Cyber Command Did Something. We Have No Idea What.
US Cyber Command Director Paul Nakasone stated that the US had launched offensive cyber operations against Russia in support of Ukraine. White House Press Secretary Karine Jean-Pierre then confirmed that these operations did not violate the US policy of avoiding a direct military conflict. An offensive operation could be anything from popping a shell on an enemy C2 server to blowing up a building by fiddling with its HVAC system, so without further context, Nakasone's statement is essentially an information-free zone. But at least they get to sound like they're doing something important.
From Risky Biz News:
Takedown: Microsoft's Digital Crimes Unit (DCU) said on Friday that they disrupted infrastructure operated by Bohrium, a cyber-espionage group operating out of Iran.
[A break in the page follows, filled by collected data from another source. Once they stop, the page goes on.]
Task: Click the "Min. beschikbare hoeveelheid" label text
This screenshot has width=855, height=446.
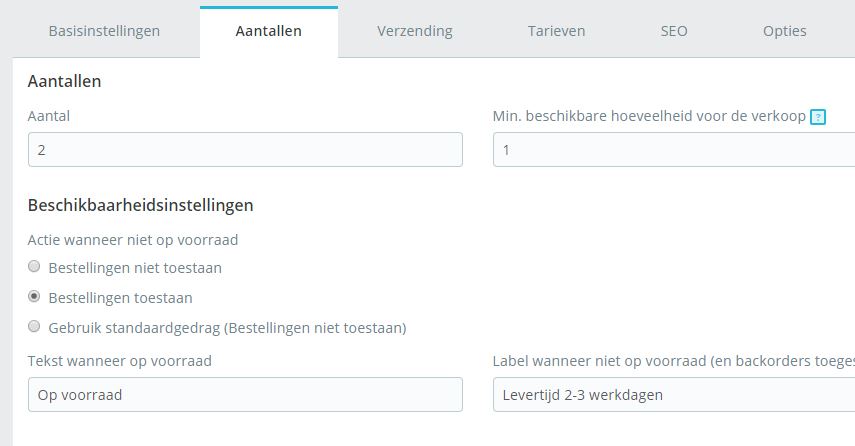Action: click(649, 116)
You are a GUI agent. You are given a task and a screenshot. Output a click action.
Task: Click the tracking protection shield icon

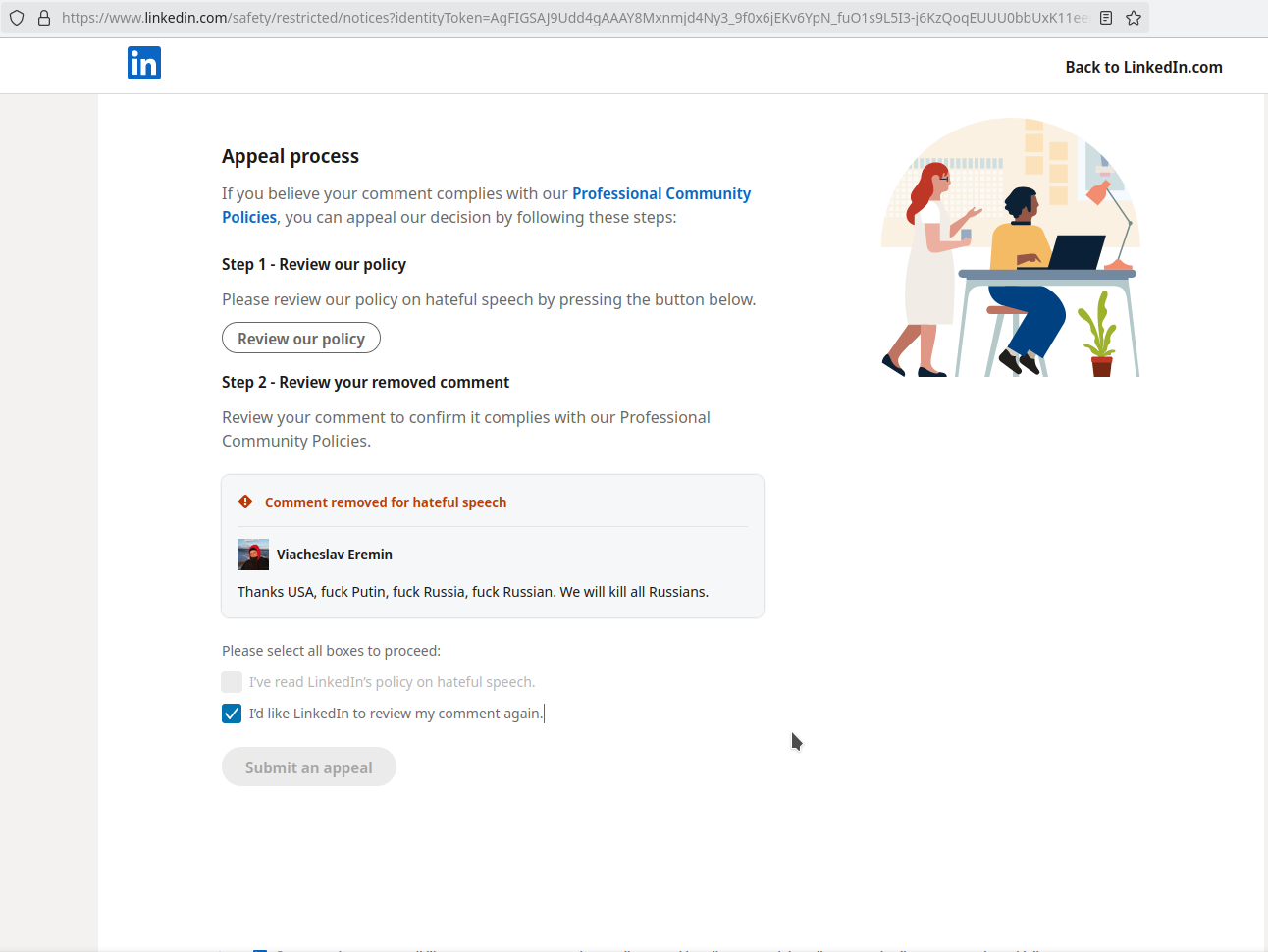(x=17, y=18)
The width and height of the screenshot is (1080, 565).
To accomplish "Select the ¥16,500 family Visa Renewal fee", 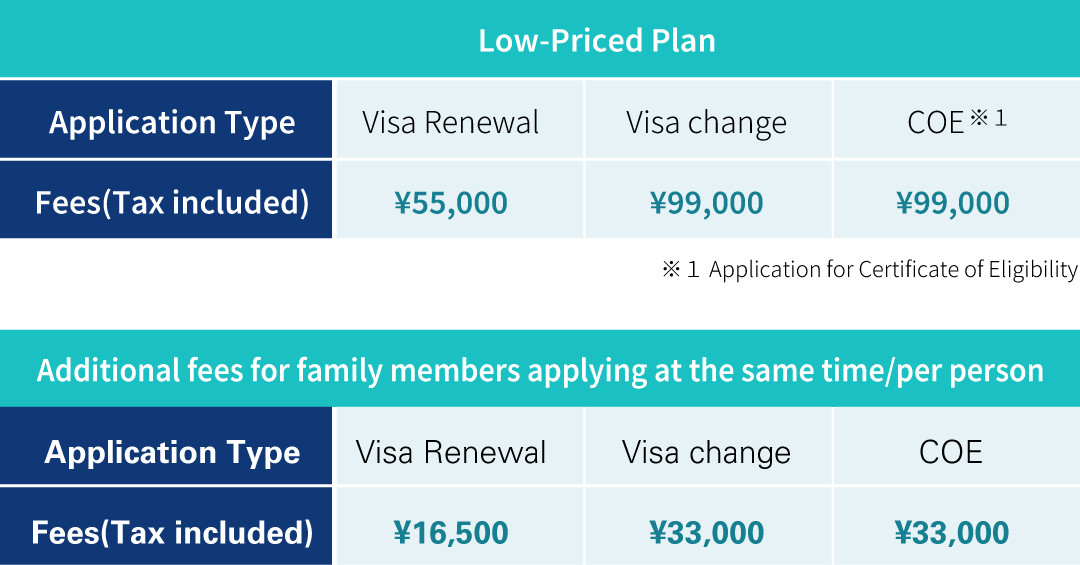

Amy Hogan-Burney, DCU General Manager, said the DCU legal team successfully obtained a court order that granted Microsoft control over 41 domains used by the Bohrium group in spear-phishing operations.
"Our DCU investigation found Bohrium targeted customers in the US, Middle East, and India. Targets come from sectors including tech, transportation, government, and education," Hogan-Burney said.
The Microsoft exec said the group's members used fake social media profiles, often posing as recruiters, and lured employees at targeted organisations on one of the 41 malicious sites. Here, they tried to collect their personal information, which they later used in subsequent email attacks that sought to infect the victims with malware.
To date, Microsoft's DCU team has used the US court system to seize domains and server infrastructure from more than two-dozen cybercrime and espionage groups alike.
DeadBolt: Cybersecurity firm Trend Micro published a technical analysis of DeadBolt, a ransomware strain that appeared last year and has been targeting NAS devices. The ransomware uses two ransom notes, one for the infected users and a second for the NAS vendor. If users pay the ransom, they can decrypt their files, and if NAS vendors pay the ransom, they receive a master key to unlock all of their attacked customers. However, Trend Micro said that based on its analysis, only 8% of NAS users ever paid a ransom, while a code analysis found that there is no evidence to suggest that decryption via a master key is even possible.
Confluence exploitation: The Kinsing, Hezb, and Dark.IoT botnets have been spotted exploiting the recently-disclosed Confluence zero-day CVE-2022-26134 to install their payloads on unpatched servers.
Follina gets some love: After being disclosed last week, the Office zero-day vulnerability known as Follina (CVE-2022-30190) is seeing broader adoption by the cyber-criminal underground after being previously adopted by nation-state groups, Proofpoint's threat intelligence team reported, with the latest to get on the exploitation train being the Qbot malware botnet.